**Objectives**
1. Answer these questions using the section on LIW equivalence:
(a) What does ${\epsilon }_0$ stand for?
(b) Why does the success of the EMT decrease as w/a decreases?
(c) What are $k_0$ and λ in equation (18)?
2. From the section on LIW equivalence, return word for word the passage that begins at the words "Figure 3. Illustrations" and stops after the words "explained in [43].".
-- Begin Text provided --
3.4. LIW equivalence of WLIW

Due to the computational burden in the calculation of the frequency response of WLIW structures, it is proposed to optimize the thickness values of layers in LIW equivalence. The equivalence between the two structures is constructed via the EMT and the equivalent LIW is illustrated in Figure 3 together with corresponding WLIW for both cross-sectional and longitudinal views, where ${\epsilon }_0$ stands for the permittivity of free space. Note that the success of the EMT decreases as w/a decreases due to the increasing dominance of higher-order modes. In our case, the equivalence approach is convenient and functional as we require high dielectric contrast between layers which can be provided with high w/a ratios.

Figure 3. Illustrations of equivalence LIW (left) and WLIW (right). (a) Cross-sectional view. (b) Longitudinal view.

EMT assumes that the effective dielectric permittivity ${\epsilon }_{\mathrm{eff}}$ fills the entire cross-section and propagation of only the dominant mode is regarded. Simply arranging the relation between ${\epsilon }_{\mathrm{eff}}$ and propagation constant β in the ${\epsilon }_{\mathrm{eff}}$ loaded waveguide, one can obtain (18) ${\epsilon }_{\mathrm{eff}}={\left(\frac{\beta }{k_0}\right)}^2+{\left(\frac{\lambda }{2a}\right)}^2,$(18) where $k_0$ and λ are the propagation constant and the wavelength in the free-space which are known for the given frequency. Hence, ${\epsilon }_{\mathrm{eff}}$ can be obtained by first determining β for the given configuration in Figure 3 as explained in [43].
-- End Text provided --
-- Begin Dataset excerpt --
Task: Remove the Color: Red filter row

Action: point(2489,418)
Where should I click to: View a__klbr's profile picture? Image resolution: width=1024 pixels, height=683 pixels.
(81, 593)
-- End Dataset excerpt --
**Answers to the exercises**
1.
(a) The permittivity of free space.
(b) Higher-order modes become increasingly dominant.
(c) The propagation constant and the wavelength in free space.

2.
Figure 3. Illustrations of equivalence LIW (left) and WLIW (right). (a) Cross-sectional view. (b) Longitudinal view.

EMT assumes that the effective dielectric permittivity ${\epsilon }_{\mathrm{eff}}$ fills the entire cross-section and propagation of only the dominant mode is regarded. Simply arranging the relation between ${\epsilon }_{\mathrm{eff}}$ and propagation constant β in the ${\epsilon }_{\mathrm{eff}}$ loaded waveguide, one can obtain (18) ${\epsilon }_{\mathrm{eff}}={\left(\frac{\beta }{k_0}\right)}^2+{\left(\frac{\lambda }{2a}\right)}^2,$(18) where $k_0$ and λ are the propagation constant and the wavelength in the free-space which are known for the given frequency. Hence, ${\epsilon }_{\mathrm{eff}}$ can be obtained by first determining β for the given configuration in Figure 3 as explained in [43].